Class XMLProfiler

  • All Implemented Interfaces:
    Serializable, org.apache.tika.parser.Parser

    public class XMLProfiler
    extends Object
    implements org.apache.tika.parser.Parser

    This parser enables profiling of XML. It captures the root entity as well as entity uris/namespaces and entity local names in parallel arrays.

    This parser is not part of the default set of parsers and must be "turned on" via a tika config:

    <properties> <parsers> <parser class="org.apache.tika.parser.DefaultParser"/> <parser class="org.apache.tika.parser.xml.XMLProfiler"/> </parsers> </properties>

    This was initially designed to profile xmp and xfa in PDFs. Further work would need to be done to extract other types of xml and/or xmp in other file formats.
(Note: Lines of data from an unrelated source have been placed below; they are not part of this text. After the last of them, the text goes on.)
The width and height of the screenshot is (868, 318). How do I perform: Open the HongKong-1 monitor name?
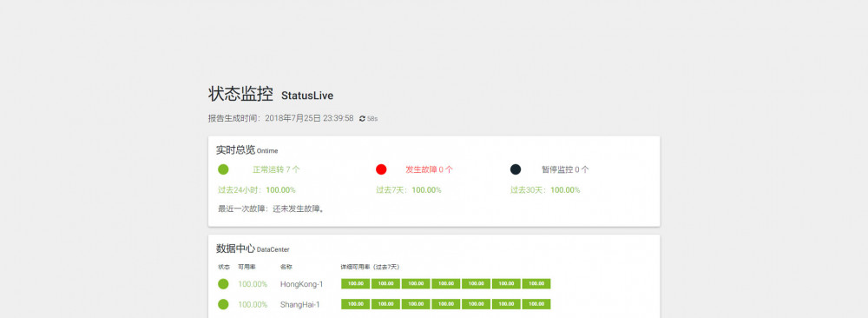point(302,284)
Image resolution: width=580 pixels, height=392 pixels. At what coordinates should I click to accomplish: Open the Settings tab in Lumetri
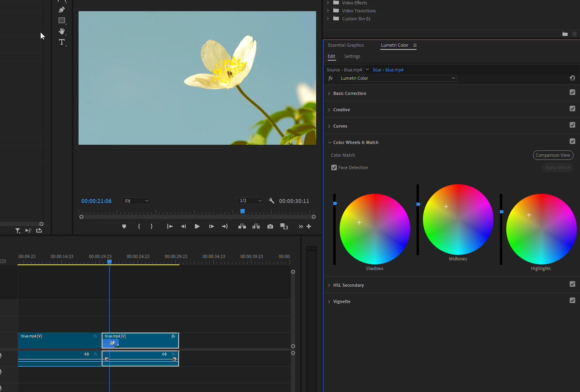pos(352,56)
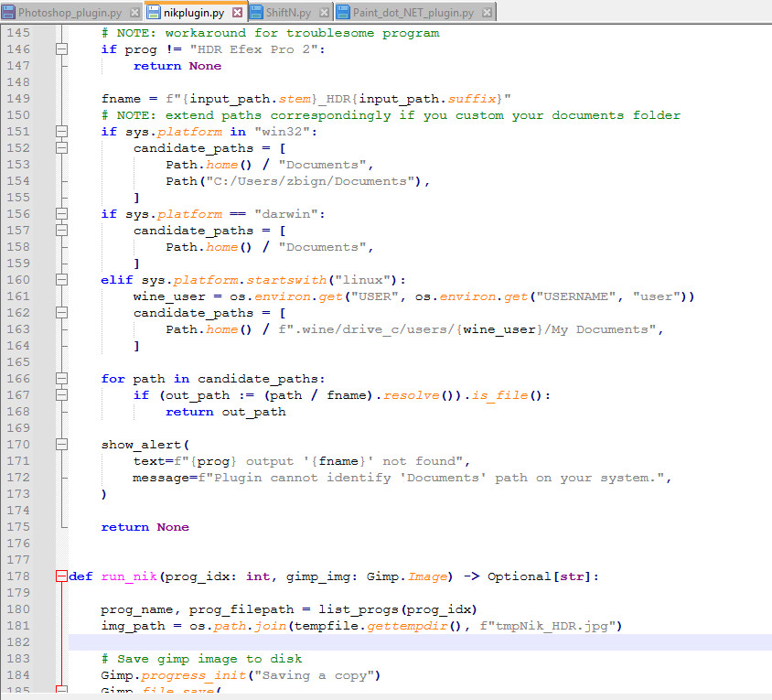The height and width of the screenshot is (700, 772).
Task: Switch to the ShiftN.py tab
Action: click(x=287, y=13)
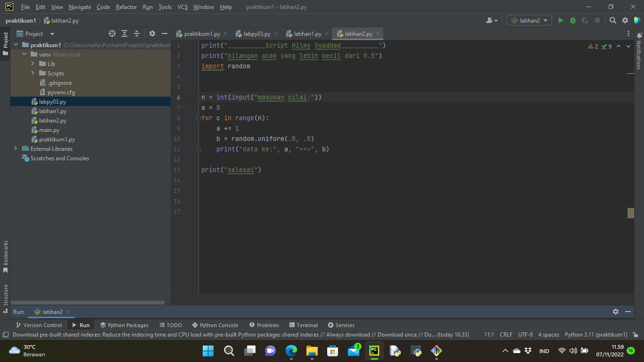The width and height of the screenshot is (644, 362).
Task: Toggle the Problems tool window
Action: click(264, 325)
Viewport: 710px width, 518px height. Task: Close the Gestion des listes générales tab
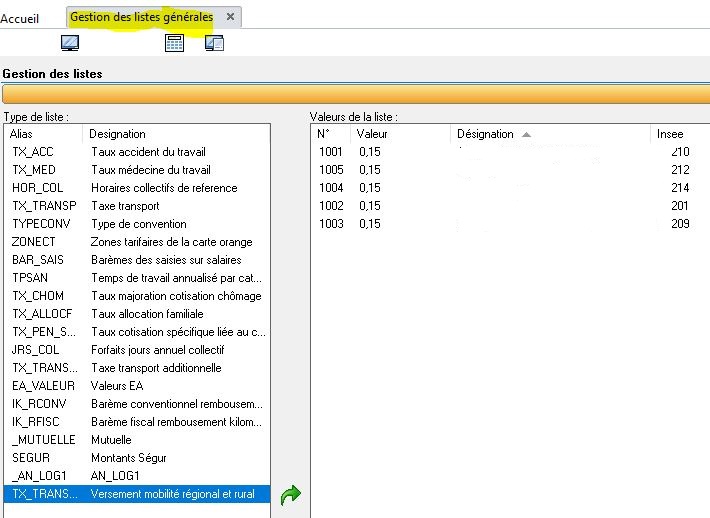tap(231, 17)
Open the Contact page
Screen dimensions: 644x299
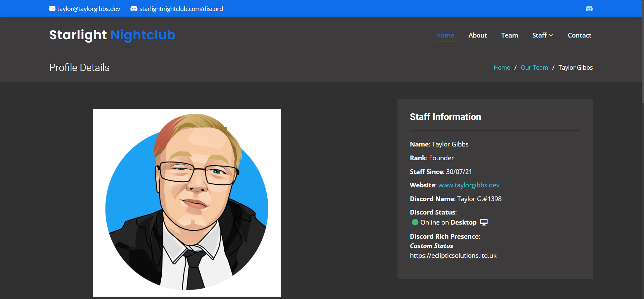(x=579, y=35)
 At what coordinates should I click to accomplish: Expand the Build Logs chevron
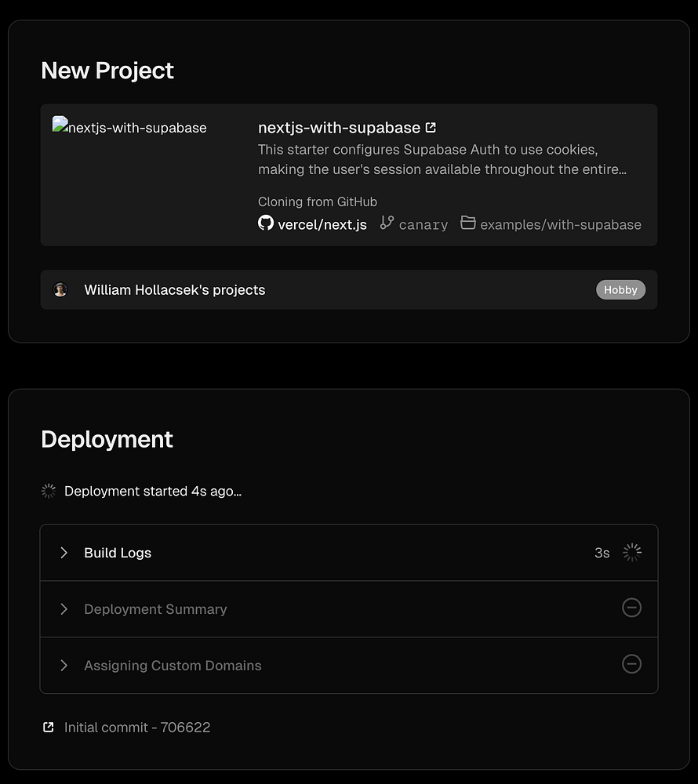click(x=64, y=553)
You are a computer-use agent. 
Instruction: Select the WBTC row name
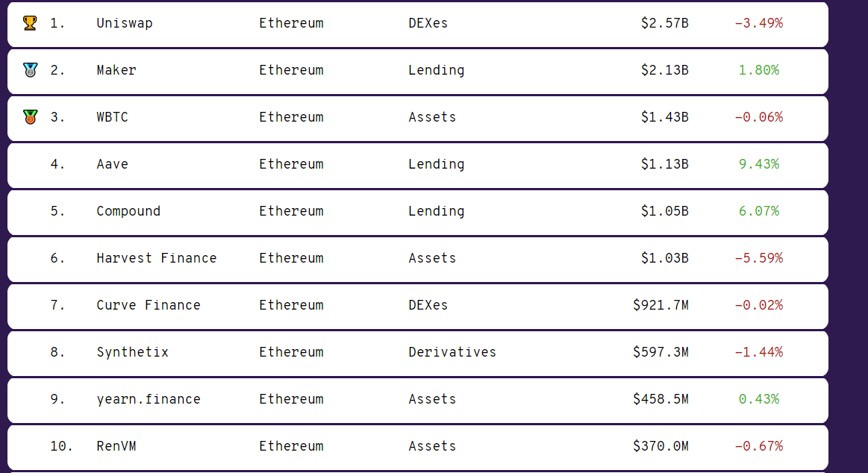pos(113,116)
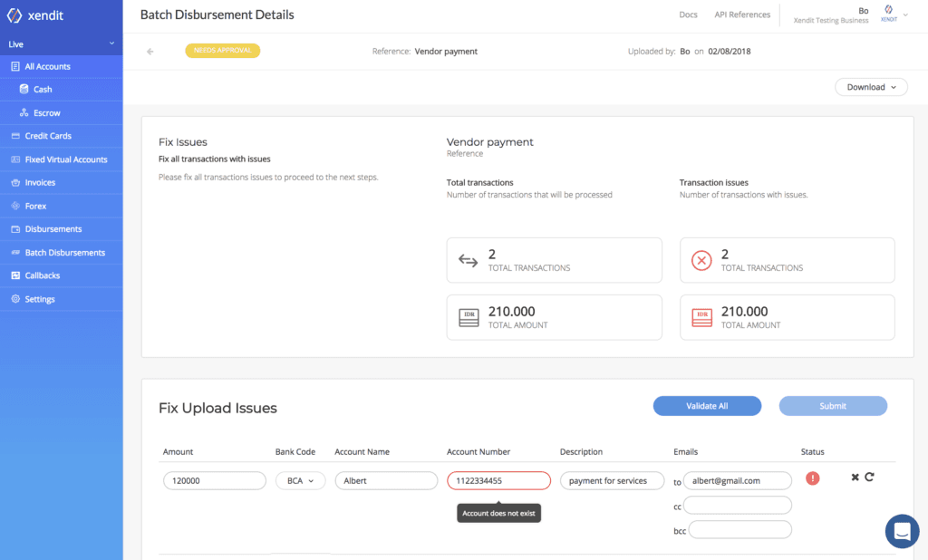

Please open a ticket.

    See Also:
    Serialized Form
    • Field Detail

      • ROOT_ENTITY

        public static org.apache.tika.metadata.Property ROOT_ENTITY
      • ENTITY_URIS

        public static org.apache.tika.metadata.Property ENTITY_URIS
      • ENTITY_LOCAL_NAMES

        public static org.apache.tika.metadata.Property ENTITY_LOCAL_NAMES
    • Constructor Detail

      • XMLProfiler

        public XMLProfiler()
    • Method Detail

      • getSupportedTypes

        public Set<org.apache.tika.mime.MediaType> getSupportedTypes​(org.apache.tika.parser.ParseContext context)
        Specified by:
        getSupportedTypes in interface org.apache.tika.parser.Parser
      • parse

        public void parse​(InputStream stream,
                          ContentHandler handler,
                          org.apache.tika.metadata.Metadata metadata,
                          org.apache.tika.parser.ParseContext context)
                   throws IOException,
                          SAXException,
                          org.apache.tika.exception.TikaException
        Specified by:
        parse in interface org.apache.tika.parser.Parser
        Throws:
        IOException
        SAXException
        org.apache.tika.exception.TikaException